### Work required
Go through the records below and tally the lines that include "computer". Answer with the number only.

»»

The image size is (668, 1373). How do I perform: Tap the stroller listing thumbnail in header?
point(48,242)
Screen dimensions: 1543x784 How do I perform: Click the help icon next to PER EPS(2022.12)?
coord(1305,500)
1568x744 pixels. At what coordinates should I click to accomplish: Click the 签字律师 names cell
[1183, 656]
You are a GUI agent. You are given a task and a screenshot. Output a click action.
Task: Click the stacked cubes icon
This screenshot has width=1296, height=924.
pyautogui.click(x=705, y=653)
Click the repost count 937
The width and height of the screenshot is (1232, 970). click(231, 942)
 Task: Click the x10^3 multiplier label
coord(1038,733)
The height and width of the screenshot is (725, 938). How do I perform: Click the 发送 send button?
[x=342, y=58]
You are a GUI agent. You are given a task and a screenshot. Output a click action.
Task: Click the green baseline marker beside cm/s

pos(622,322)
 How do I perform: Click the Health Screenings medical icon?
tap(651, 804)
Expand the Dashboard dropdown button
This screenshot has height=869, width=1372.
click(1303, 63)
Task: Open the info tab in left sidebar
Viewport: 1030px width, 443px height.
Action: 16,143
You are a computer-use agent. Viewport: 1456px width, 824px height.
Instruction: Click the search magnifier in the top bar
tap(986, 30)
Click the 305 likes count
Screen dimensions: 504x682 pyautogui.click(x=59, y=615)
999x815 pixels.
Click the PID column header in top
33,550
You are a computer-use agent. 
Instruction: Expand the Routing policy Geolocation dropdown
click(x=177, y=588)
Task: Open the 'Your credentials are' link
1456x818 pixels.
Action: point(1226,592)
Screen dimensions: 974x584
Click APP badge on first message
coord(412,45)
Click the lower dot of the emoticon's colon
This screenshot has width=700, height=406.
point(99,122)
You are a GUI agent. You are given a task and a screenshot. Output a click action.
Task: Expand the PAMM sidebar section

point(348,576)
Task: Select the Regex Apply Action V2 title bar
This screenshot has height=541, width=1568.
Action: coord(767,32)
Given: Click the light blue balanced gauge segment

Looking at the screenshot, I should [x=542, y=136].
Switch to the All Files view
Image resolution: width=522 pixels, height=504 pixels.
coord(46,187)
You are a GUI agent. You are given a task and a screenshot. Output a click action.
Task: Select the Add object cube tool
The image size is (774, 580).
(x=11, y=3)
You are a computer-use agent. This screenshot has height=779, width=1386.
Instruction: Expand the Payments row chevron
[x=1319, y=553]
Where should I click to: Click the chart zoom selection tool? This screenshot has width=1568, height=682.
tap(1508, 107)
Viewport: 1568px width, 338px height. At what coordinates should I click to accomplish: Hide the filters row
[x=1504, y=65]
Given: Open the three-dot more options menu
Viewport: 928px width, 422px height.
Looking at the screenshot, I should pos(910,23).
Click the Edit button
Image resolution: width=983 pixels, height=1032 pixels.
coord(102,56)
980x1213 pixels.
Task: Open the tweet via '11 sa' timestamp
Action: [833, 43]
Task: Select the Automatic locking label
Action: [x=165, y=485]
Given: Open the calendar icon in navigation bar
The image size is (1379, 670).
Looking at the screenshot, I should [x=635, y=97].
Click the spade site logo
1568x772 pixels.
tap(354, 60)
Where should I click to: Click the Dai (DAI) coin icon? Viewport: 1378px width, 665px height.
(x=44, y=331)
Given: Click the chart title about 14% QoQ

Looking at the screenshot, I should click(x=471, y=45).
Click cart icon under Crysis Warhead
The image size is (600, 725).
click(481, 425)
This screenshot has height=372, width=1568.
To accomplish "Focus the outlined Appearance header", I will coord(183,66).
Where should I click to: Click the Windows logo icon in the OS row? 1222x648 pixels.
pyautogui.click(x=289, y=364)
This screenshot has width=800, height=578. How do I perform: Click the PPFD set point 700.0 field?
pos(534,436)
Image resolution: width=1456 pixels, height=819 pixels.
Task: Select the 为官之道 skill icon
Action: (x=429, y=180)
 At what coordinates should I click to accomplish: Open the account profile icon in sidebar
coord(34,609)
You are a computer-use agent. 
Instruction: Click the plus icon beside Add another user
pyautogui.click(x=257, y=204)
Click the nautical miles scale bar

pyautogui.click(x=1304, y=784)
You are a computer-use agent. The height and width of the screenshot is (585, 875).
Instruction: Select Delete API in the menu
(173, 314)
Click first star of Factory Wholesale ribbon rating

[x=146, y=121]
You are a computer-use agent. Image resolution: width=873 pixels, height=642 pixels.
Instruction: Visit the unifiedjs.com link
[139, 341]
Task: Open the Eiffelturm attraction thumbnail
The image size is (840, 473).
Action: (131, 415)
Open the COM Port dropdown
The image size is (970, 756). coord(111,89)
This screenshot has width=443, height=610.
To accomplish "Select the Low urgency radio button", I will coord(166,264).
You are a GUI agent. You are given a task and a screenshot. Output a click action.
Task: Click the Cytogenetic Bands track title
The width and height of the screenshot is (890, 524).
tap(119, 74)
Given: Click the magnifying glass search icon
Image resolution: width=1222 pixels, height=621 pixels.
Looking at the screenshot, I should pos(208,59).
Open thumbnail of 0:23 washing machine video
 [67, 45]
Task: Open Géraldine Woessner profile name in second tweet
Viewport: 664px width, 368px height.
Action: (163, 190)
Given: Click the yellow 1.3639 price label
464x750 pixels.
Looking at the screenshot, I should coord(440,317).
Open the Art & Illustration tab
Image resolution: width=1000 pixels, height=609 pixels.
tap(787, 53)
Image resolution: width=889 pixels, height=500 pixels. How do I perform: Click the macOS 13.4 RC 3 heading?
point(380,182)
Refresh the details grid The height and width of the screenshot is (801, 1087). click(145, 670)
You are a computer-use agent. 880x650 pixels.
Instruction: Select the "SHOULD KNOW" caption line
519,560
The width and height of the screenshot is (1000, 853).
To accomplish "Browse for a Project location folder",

««

### Written response
7